*EXTRAIT DU DOCUMENT*:

-=-=-=-=-

«Vive la révolution grenadienne ! Vive l’unité militante et la solidarité des travailleur·euse·s à l’échelle internationale !»
Le 25 octobre 1983, les États-Unis ont envahi la Grenade, une petite république insulaire située dans l'est des Caraïbes, d’environ 33 km de long et 19 km de large, avec une population à cette époque de 94 948 habitant·e·s.
Pourtant, malgré sa taille géographique, les États-Unis considérait la Grenade comme une menace politique redoutable et effrayante. Depuis 1979, la Grenade avait un gouvernement socialiste, le Gouvernement révolutionnaire du peuple, dirigé par le charismatique Maurice Bishop du New Jewel Movement. La Grenade entretenait des relations amicales avec Cuba, le Nicaragua et l’Union soviétique, et était devenue un symbole de possibilités radicales pour les gauchistes de toute la Caraïbe.
Lorsque le gouvernement de Bishop a commencé à construire, avec le soutien international, notamment du Canada et du Royaume-Uni, l’aéroport international de Point Salines, Ronald Reagan a dénoncé cette initiative comme une tentative des Soviétiques et des Cubains de renforcer leur présence militaire dans la région. Il s’agissait en réalité d’un projet s'inscrivant dans un plan de développement économique dont les origines remontaient aux années 1950.

-=-=-=-=-

*SÉRIE DE TÂCHES*:
[1] Répondez à ces questions d'après le texte sur la Grenade.
(a) À quelle date les États-Unis ont-ils envahi la Grenade ?
(b) Qui dirigeait le Gouvernement révolutionnaire du peuple ?
(c) Quel aéroport le gouvernement de Bishop a-t-il commencé à construire ?
[2] Recopiez, s'il vous plaît, le passage du texte sur la Grenade qui s'ouvre sur les mots contenant « Pourtant, malgré sa » et se termine par « toute la Caraïbe. ».
Ces entrées ne jouent aucun rôle ici.

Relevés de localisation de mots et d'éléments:
-=-=-=-=-

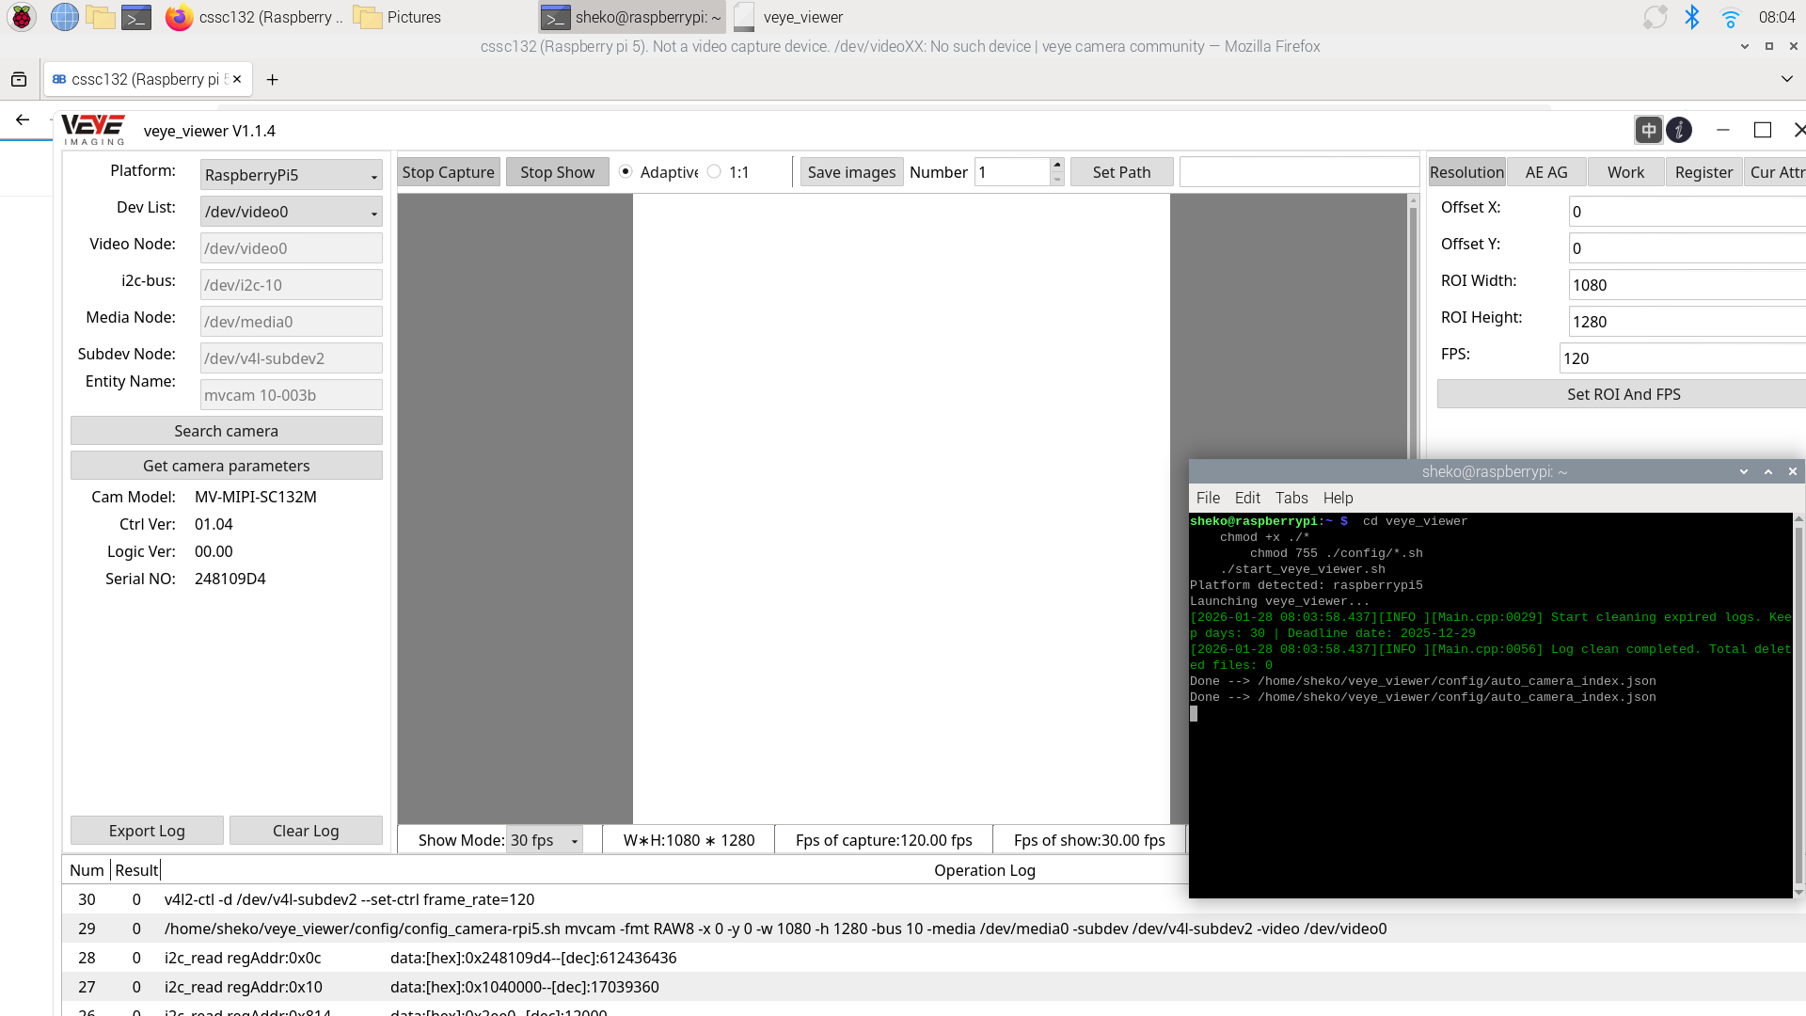Open the about info icon
Viewport: 1806px width, 1016px height.
(1679, 130)
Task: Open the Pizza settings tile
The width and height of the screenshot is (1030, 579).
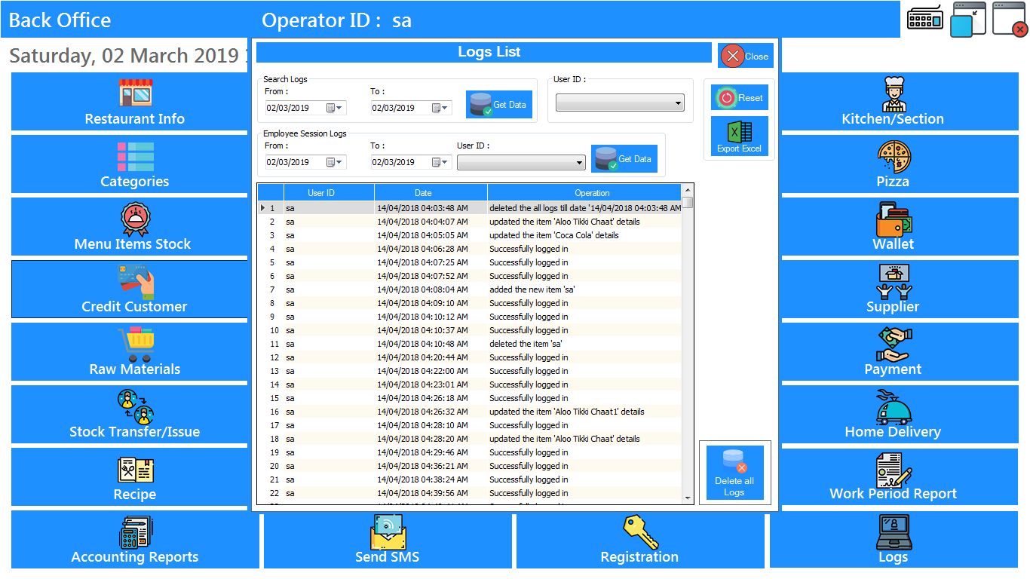Action: click(893, 164)
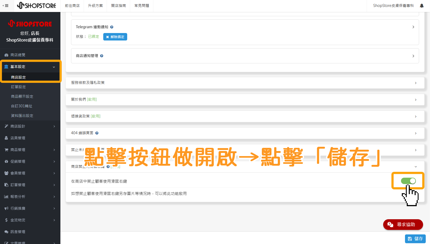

-=-=-=-=-

*RÉPONSES PAR TÂCHE*:
[1]
(a) Le 25 octobre 1983.
(b) Maurice Bishop, du New Jewel Movement.
(c) L'aéroport international de Point Salines.

[2]
Pourtant, malgré sa taille géographique, les États-Unis considérait la Grenade comme une menace politique redoutable et effrayante. Depuis 1979, la Grenade avait un gouvernement socialiste, le Gouvernement révolutionnaire du peuple, dirigé par le charismatique Maurice Bishop du New Jewel Movement. La Grenade entretenait des relations amicales avec Cuba, le Nicaragua et l’Union soviétique, et était devenue un symbole de possibilités radicales pour les gauchistes de toute la Caraïbe.